REQUIRED WORK | From the entries that follow, pick out all lines holding "meeting".

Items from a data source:
################

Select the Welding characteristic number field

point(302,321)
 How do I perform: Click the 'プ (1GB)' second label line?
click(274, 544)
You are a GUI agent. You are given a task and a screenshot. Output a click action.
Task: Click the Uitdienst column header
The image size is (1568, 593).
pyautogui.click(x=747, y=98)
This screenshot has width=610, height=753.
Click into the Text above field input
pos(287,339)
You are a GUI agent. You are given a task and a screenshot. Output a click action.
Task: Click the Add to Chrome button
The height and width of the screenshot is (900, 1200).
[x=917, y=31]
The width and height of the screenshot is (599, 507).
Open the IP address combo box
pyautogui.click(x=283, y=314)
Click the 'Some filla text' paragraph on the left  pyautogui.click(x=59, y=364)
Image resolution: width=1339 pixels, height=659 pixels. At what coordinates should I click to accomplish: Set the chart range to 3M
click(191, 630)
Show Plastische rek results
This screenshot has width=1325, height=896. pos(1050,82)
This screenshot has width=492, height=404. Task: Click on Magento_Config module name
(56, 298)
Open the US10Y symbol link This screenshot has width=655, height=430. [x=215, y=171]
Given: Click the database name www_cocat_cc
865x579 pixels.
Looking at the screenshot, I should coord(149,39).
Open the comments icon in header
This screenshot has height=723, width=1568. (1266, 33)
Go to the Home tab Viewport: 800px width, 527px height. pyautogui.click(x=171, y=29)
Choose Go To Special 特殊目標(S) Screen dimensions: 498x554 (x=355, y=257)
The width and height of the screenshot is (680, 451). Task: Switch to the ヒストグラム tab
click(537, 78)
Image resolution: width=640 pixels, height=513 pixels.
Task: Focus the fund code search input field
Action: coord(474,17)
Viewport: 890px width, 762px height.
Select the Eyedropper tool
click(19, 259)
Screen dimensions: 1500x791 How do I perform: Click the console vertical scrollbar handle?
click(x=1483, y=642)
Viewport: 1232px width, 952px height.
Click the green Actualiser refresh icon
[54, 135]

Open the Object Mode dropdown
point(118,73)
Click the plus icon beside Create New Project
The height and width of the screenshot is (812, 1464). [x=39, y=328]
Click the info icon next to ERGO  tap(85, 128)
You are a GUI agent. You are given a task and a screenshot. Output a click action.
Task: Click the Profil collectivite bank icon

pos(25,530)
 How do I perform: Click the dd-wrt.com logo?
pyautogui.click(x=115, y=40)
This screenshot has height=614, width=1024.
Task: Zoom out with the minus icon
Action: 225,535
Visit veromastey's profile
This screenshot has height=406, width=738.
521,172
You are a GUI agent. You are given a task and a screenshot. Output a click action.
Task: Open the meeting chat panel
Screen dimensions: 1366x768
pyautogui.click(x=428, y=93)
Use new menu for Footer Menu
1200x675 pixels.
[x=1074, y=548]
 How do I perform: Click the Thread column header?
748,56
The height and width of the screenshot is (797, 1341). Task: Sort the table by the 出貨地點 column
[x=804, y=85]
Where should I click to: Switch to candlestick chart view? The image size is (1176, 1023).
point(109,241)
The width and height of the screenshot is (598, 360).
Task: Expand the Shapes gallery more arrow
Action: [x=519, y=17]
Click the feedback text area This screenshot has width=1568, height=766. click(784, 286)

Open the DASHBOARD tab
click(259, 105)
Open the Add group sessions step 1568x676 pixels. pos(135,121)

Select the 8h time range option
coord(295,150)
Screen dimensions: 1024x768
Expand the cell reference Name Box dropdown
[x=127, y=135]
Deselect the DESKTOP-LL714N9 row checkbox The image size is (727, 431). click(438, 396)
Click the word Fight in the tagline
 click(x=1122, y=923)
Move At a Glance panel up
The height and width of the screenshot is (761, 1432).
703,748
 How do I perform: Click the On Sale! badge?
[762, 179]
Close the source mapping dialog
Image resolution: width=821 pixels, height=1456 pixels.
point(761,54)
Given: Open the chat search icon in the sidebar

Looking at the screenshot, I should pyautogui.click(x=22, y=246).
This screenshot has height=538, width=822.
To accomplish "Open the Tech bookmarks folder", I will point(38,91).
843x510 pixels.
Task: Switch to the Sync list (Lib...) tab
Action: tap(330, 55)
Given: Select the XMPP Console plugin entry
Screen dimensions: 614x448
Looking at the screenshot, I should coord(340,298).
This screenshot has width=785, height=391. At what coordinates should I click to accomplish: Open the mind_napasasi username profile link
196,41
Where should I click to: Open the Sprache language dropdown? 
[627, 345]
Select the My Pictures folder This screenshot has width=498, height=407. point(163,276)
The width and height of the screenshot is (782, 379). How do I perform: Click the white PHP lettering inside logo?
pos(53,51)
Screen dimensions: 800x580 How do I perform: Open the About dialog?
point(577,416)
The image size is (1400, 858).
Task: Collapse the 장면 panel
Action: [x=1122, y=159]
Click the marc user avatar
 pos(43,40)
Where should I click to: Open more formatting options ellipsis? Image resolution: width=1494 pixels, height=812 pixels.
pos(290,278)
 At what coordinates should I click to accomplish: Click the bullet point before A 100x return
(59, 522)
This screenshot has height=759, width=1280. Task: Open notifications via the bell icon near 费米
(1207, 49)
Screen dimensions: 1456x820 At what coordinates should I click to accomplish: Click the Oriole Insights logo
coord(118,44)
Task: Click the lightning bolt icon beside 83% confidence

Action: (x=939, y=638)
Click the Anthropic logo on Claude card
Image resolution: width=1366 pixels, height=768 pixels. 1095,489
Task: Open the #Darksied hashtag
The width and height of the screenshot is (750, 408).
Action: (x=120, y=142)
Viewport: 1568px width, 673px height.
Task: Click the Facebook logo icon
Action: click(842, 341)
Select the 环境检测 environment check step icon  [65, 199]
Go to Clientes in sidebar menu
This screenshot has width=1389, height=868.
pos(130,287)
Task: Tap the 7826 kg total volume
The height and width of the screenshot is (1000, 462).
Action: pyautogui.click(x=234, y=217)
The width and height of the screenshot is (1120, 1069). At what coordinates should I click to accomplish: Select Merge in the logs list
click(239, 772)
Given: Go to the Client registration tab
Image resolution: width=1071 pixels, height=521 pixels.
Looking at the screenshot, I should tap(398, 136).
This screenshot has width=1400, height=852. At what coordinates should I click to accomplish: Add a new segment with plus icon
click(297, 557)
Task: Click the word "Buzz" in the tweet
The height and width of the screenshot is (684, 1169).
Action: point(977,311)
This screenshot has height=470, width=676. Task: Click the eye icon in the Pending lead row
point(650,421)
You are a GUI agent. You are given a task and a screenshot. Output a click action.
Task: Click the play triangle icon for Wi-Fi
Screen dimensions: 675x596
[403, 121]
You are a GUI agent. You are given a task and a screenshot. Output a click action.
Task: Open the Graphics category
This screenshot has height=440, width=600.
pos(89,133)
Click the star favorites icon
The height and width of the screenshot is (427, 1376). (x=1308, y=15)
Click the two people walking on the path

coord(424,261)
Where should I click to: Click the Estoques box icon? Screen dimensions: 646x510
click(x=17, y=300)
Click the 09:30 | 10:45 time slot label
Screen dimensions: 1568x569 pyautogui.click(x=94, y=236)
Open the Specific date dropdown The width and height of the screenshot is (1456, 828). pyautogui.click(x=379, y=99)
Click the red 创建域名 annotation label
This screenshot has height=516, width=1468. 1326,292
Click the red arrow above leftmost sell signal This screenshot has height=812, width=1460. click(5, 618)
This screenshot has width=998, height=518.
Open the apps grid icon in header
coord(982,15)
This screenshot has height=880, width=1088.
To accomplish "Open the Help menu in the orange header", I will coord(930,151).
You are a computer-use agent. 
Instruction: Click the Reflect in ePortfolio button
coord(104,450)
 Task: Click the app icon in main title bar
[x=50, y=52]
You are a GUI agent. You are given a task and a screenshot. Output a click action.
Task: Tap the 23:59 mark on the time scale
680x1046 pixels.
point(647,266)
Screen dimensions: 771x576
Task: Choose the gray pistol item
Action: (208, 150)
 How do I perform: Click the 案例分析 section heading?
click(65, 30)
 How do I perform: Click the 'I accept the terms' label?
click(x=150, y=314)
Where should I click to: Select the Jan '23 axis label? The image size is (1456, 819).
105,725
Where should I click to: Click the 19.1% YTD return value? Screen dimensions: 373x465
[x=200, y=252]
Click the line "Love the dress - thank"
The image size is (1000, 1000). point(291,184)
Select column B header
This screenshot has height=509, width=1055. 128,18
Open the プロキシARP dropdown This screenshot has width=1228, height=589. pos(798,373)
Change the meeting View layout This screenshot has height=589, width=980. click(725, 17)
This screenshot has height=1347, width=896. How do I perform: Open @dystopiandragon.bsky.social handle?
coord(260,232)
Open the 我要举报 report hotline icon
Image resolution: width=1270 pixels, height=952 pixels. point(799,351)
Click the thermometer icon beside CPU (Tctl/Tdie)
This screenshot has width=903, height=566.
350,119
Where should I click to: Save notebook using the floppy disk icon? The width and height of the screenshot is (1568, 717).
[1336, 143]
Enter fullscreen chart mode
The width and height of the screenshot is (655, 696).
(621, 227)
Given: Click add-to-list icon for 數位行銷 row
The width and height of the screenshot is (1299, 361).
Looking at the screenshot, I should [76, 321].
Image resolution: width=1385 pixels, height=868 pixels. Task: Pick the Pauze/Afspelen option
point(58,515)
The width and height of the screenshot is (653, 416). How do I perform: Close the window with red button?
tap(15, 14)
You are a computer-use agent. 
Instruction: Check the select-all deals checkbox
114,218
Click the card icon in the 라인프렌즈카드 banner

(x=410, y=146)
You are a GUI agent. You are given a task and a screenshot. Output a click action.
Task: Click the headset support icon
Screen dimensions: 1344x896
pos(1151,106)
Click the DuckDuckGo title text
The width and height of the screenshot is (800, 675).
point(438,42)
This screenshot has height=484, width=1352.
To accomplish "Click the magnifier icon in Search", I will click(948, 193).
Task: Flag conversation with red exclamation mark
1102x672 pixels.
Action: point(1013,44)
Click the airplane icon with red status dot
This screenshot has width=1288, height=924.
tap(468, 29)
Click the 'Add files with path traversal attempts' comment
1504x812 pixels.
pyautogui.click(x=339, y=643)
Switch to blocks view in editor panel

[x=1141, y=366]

################

REPLY TO THE EXERCISE |
Task: Open the meeting chat panel
Change the meeting View layout This screenshot has height=589, width=980. click(725, 17)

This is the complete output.